José Tomás, le torero miraculé : quinze cornadas et une légende immortelle
José Tomás, le torrier miraculé aux quinze cornadas

Le retour d'un dieu vivant des arènes

Laissé pour mort au Mexique en 2010 après une terrible cornada, le torero José Tomás a écrit sa légende en revenant sur le sable, défiant la mort à maintes reprises. Son parcours est une succession de blessures graves, de miracles médicaux et de moments de grâce tauromachique qui ont marqué l'histoire de la corrida contemporaine.

Des blessures qui forgent un mythe

Quinze cornadas composent le chapelet sanglant de José Tomás. La première survient en 1994 au Mexique alors qu'il n'est encore que novillero. Les années suivantes, 1995 et 1996, confirment sa vulnérabilité face aux cornes. Mais c'est à partir de 2002 que les blessures s'enchaînent : Madrid, Estella, Saragosse, Séville, Santander et Badajoz voient le matador tomber et se relever.
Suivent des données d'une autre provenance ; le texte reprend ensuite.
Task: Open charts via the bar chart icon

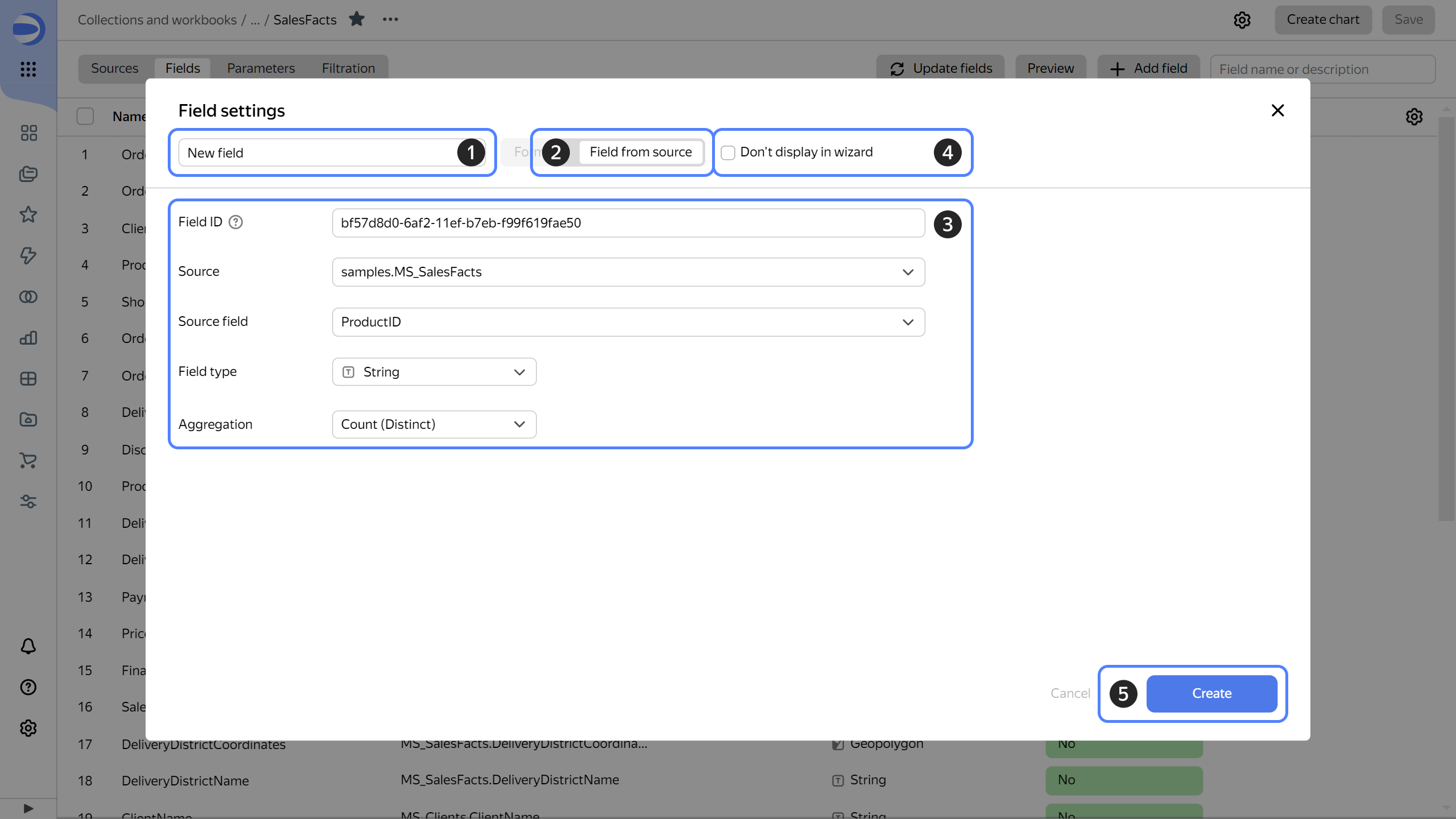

En 2008, il « charge dur » avec des coups de corne à Jerez, Madrid, Puerto de Santa Maria et Cuenca. Puis vient le drame d'Aguascalientes au Mexique, le 24 avril 2010. Le cinquième toro de l'élevage de Santiago, nommé « Navegante », vise sa jambe gauche en fin de faena. La scène est apocalyptique : appel au public pour don de sang (groupe A négatif), huit litres de plasma transfusés, fémorale, veines iliaque et saphène en lambeaux.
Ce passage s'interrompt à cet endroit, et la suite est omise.